**Exercise:**
Leave the pictures out while you restate every entry below word for word.

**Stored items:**
-------
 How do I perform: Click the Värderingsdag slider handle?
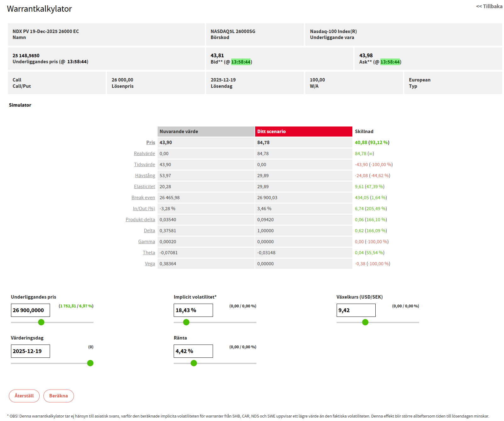point(90,363)
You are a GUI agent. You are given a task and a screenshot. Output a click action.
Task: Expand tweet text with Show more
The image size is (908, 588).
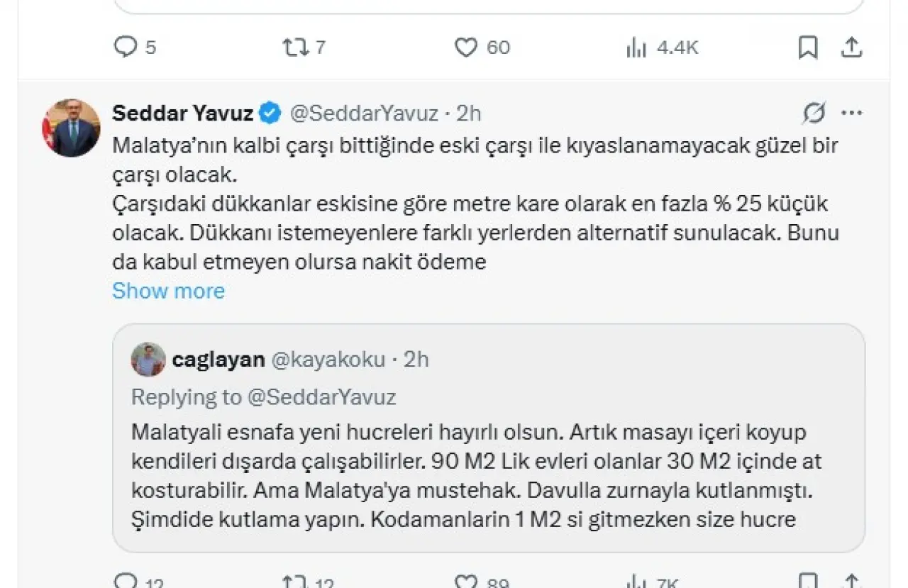coord(168,291)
-------
**Reply to the exercise:**
 How do I perform: Click the Värderingsdag slider handle?
point(90,363)
You are a GUI agent. You are given a task and a screenshot. Output a click action.
Task: Expand tweet text with Show more
The image size is (908, 588).
coord(168,291)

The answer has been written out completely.